The impact of PERK on post-traumatic tauopathy in Alzheimer disease

 

     Approximately 320,000 military personnel have sustained a confirmed traumatic brain injury since deployment to Afghanistan and Iraq. In addition, 1.7 million United States citizens suffer TBI every year costing the American economy an estimated $22 million to maintain support for veterans and civilians. Greater risk is ensuing upon these patients as studies have linked TBI and Alzheimer’s disease (AD). One possible pathway is the association between TBI-induced tau pathology that is a major hallmark of AD brains. However, the molecular mechanism linking TBI, tau, and AD is not yet known. Current studies have shown that TBI induces endoplasmic reticulum (ER) stress, which activates the unfolded protein response (UPR) and elicits induction of Protein Kinase R-like ER Kinase (PERK), an ER stress sensor. We determined that there is an association between the chronic activation of PERK and AD tau pathogenesis.

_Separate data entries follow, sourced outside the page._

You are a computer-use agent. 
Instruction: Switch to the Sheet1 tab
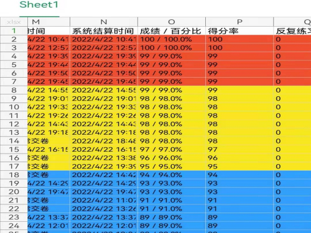(39, 5)
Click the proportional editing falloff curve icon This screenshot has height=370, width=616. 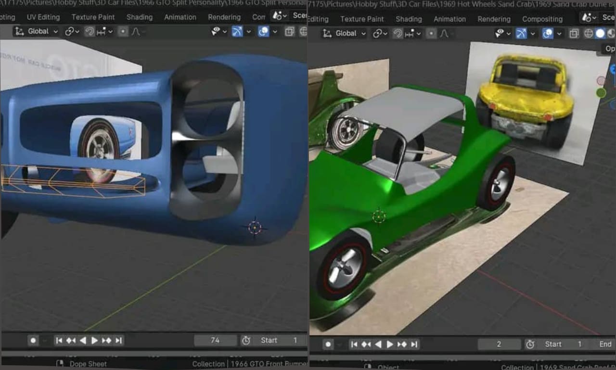135,32
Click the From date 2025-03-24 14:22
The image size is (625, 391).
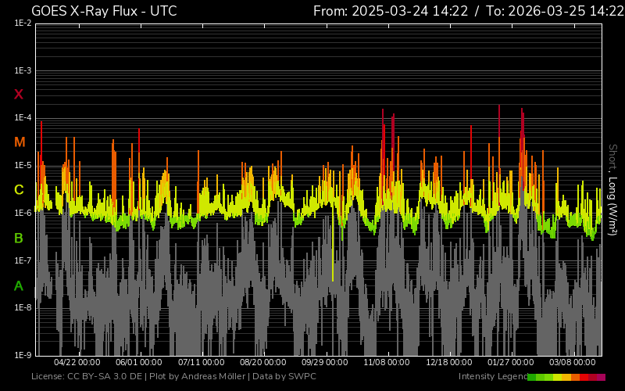391,11
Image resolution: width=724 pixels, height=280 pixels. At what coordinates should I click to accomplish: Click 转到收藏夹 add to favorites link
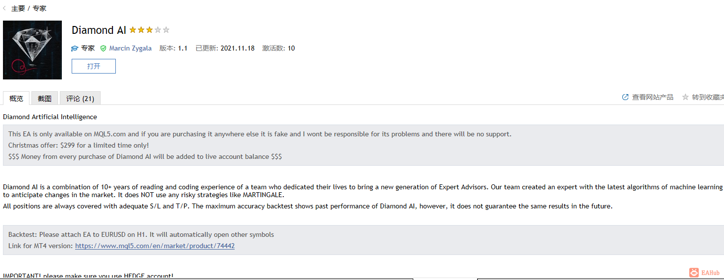click(x=708, y=97)
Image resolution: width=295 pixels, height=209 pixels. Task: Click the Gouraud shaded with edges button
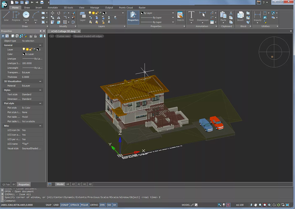[88, 36]
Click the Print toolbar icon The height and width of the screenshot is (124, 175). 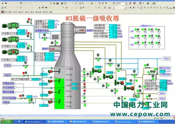pos(62,3)
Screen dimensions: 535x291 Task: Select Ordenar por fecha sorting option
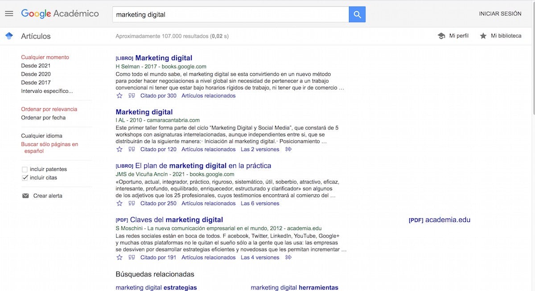pos(43,118)
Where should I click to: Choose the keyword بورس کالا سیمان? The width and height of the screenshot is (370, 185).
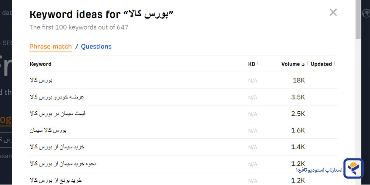click(48, 130)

PERK inhibition for traumatic brain injury therapeutics

 

     Our overall objective is to determine the molecular mechanism by which traumatic brain injury (TBI) activates the endoplasmic reticulum (ER) stress sensor PERK (protein kinase R-like ER kinase) and leads to neurological dysfunction. Successful completion of this proposal will establish the PERK pathway as a novel therapeutic target for TBI. Finally, by completing these aims, we have already accrued to submit a VA Merit Award this September

     The overarching hypothesis of this proposal is that TBI activates PERK, which induces tau pathogenicity typical of AD. This hypothesis is being tested in two aims. Aim 1 will determine the extent to which TBI severity induces PERK activation in mice over time. The objective of this aim is to determine the duration and fluctuation of PERK activity after TBI as well as the extent of the affected brain area. The hypothesis of this aim is that TBI severity regulates the duration and distribution of PERK activity in the brain. The expected outcome is that that the severity of the injury will increase PERK activity in brain region correlating to degeneration. This aim will progress the understanding of TBI-induced ER stress.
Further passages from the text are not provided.